Contributing to the positive market tone was the Bank of Canada’s rate hike of 50 basis points on Wednesday. The expectation had been that the central bank was going to raise the rate by 75 basis points. Despite the less hawkish move, the BOC is expected to continue with its upward trajectory into year end. We’re of the mind that the Fed and the Bank of Canada have made good on their promise to move aggressively in an effort to put the inflation “genie” back in the bottle and slowing the size and pace of hikes is appropriate.
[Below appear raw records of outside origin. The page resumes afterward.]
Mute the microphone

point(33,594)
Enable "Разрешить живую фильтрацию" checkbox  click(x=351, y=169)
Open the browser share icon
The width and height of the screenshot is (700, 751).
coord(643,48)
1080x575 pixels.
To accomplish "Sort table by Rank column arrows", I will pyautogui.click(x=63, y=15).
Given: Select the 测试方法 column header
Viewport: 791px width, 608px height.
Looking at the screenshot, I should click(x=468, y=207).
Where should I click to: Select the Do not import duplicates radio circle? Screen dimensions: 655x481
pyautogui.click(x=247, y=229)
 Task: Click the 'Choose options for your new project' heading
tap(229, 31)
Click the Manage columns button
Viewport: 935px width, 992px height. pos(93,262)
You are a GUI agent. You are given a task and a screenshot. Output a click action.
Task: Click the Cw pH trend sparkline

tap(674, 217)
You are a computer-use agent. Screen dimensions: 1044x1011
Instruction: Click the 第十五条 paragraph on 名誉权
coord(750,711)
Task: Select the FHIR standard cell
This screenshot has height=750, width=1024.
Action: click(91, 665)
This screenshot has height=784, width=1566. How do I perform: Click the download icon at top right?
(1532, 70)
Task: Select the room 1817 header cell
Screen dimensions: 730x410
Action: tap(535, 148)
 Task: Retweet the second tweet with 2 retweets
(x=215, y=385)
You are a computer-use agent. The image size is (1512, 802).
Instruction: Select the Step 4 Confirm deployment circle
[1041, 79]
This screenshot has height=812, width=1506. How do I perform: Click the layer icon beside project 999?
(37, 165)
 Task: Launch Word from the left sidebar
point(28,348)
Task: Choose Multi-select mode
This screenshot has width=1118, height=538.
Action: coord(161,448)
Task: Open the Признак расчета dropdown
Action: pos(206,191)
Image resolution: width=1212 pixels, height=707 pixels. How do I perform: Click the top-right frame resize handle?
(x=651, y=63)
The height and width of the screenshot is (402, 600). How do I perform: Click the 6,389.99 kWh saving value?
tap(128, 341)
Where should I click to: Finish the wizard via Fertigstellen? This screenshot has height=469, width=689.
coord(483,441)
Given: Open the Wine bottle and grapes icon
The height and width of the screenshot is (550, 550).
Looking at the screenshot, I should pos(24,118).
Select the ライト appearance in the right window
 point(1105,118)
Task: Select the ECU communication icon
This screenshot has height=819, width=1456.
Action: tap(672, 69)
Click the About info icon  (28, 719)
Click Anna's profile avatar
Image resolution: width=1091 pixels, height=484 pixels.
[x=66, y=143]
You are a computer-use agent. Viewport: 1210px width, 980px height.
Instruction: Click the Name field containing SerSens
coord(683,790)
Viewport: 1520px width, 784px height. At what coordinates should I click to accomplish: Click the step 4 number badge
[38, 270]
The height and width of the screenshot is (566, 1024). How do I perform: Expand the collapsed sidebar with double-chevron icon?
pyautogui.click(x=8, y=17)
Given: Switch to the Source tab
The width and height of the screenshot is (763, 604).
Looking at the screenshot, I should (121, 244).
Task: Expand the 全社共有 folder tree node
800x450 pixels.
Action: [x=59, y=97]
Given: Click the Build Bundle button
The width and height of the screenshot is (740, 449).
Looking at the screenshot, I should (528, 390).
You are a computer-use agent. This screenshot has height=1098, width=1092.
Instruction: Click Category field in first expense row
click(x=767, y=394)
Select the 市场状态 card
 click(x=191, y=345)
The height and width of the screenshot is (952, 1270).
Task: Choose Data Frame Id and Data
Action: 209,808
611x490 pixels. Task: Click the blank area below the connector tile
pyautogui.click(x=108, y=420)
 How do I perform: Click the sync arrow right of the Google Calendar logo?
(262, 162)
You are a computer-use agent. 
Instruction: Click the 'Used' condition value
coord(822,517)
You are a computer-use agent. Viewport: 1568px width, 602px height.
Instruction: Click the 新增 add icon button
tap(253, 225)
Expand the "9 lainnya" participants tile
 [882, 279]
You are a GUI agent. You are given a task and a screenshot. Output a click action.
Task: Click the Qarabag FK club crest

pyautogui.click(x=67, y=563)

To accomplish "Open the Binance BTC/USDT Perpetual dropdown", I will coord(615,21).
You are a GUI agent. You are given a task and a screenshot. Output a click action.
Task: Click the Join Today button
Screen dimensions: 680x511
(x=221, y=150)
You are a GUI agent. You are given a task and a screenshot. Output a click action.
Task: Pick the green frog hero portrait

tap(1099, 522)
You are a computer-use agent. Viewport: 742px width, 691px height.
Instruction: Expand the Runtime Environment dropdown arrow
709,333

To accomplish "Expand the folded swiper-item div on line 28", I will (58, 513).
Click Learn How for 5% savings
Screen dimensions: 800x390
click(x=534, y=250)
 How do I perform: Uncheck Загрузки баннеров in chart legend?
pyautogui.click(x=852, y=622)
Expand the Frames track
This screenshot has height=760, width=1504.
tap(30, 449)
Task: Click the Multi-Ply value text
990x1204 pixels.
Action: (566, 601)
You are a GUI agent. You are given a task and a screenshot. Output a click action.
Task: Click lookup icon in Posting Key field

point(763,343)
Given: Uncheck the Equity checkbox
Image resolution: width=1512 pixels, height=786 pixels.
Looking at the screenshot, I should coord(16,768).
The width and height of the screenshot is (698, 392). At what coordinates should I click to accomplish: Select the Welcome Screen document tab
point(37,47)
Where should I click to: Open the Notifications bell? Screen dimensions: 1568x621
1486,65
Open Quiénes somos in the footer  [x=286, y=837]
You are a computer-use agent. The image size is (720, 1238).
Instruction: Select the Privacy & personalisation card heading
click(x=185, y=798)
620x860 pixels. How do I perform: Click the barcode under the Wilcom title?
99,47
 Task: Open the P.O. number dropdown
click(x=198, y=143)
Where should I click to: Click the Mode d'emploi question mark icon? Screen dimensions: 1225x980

Next week brings the FOMC rate decision on Wednesday, and the monthly employment report on Friday. Consensus is looking for job growth to decelerate below 200,000 for the first time since January 2021, which would jibe with the anecdotal stories of companies culling their workforces. Given the temperate weather we’ve enjoyed for the first month of autumn, it seems hard to believe but the unofficial holiday selling season begins the day after Halloween. Retailers typically comment on the relative healthiness of sales as we progress through the quarter, and we’ll be listening for hints on the state of the economy.